Christian Tshibasu conducting an environmental education session with Ilima School students on Nature Conservation Day 2021.

Christian Tshibasu conducting an environmental education session with Ilima School students on Nature Conservation Day 2021.

After his stint as an intern, Christian received a consultancy contract as a public participation officer, then as an awareness-raising officer. He carved out four years of that engagement to dig deeper into wildlife law, devoting his energy to help local communities discover and understand their rights and duties in this remote and difficult-to-access area.

"When you work alongside the local community, you have a different view of the situations that arise because, having lived among them, you understand the daily challenges of their lives, their frustrations, their expectations, and you learn to adapt to their shortcomings.
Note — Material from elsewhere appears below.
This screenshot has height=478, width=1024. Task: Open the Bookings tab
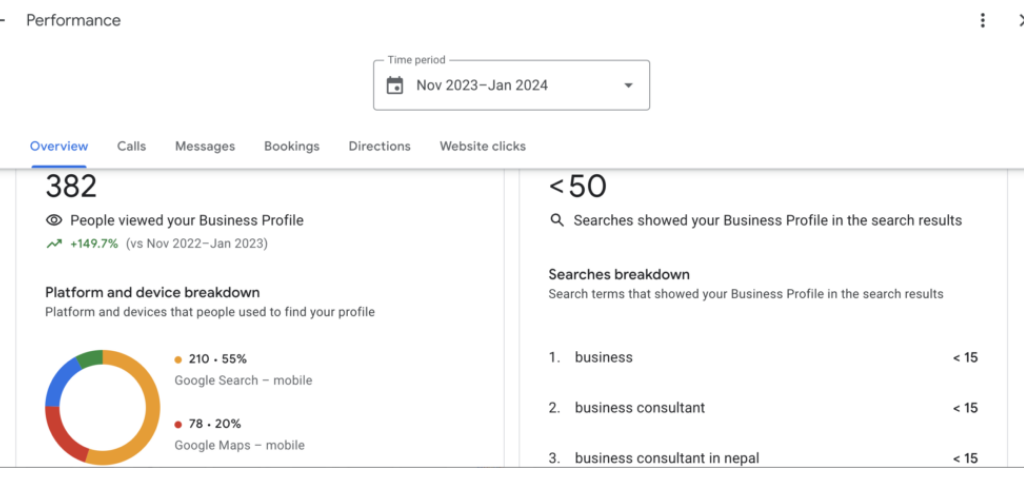[x=292, y=146]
This equips you to interpret their language, making you understanding towards them," explains the AWF Project Assistant.

The ease at which Christian approached the local community is the same as when he spent four years as a consultant in charge of environmental education in Ilima, a village located in the Lomako landscape, where AWF built the (Ilima) elementary school in the Likunduamba groupement, where environmental basics are taught guided by a custom-designed book specially written for environmental education. Over 500 children attend the school without paying any school fees. Since its creation, in addition to training, the school has received numerous textbooks and school supplies donated by AWF over the years. The special training students receive has caught the attention of the neighboring villages who are keen on taking up the education model.
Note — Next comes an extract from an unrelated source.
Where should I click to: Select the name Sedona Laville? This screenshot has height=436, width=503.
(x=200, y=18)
Christian Tshibasu explaining to teachers how to integrate environmental concepts into the regular curriculum at Ilima School.

Christian Tshibasu explaining to teachers how to integrate environmental concepts into the regular curriculum at Ilima School.

"Christian's role was to show us how to teach the national curriculum, integrating environmental notions through recitations, songs, theater, films, sketches, and organized nature walks," says NSEKA LIKOLO, one of the teachers at Ilima School.

"Seeing him with the children, you'd think that's all he's done in his life. What I would like to learn from him is his ability to integrate. When in front of any audience, he is like a chameleon, he always knew how to blend in, and above all he knew what attitude to have and how to convey his message," he continued.

For almost a year now, Christian Tshibasu has been facilitating all the activities of the "Fighting International Wildlife Traffic in the DRC" project, implemented with funding from the Office of International Narcotics and Law Enforcement Affairs (INL). Through this project, AWF trains agents at the airports and ports of Kinshasa and Matadi to improve law enforcement through the identification of CITES species and the application of human rights.

"Of all the roles I've had during my time at AWF, I have to admit I've enjoyed this one the most. Not only does it showcase my profession as a lawyer, but it also represents a compilation of all the expertise I have acquired through my previous positions. All my life in the Lomako landscape, I've spent raising awareness of the concepts that are the subject of the training modules in this project. What more would I need to feel at ease?" sighs Christian Mbuyi.

Christian Mbuyi is a young man who finds himself committed to the fight for environmental conservation. He embraces this noble cause by making every effort to reconcile the knowledge he has acquired with his expertise in the field, to be counted among those working to ensure a sustainable future for the fauna and flora of the Congo Basin.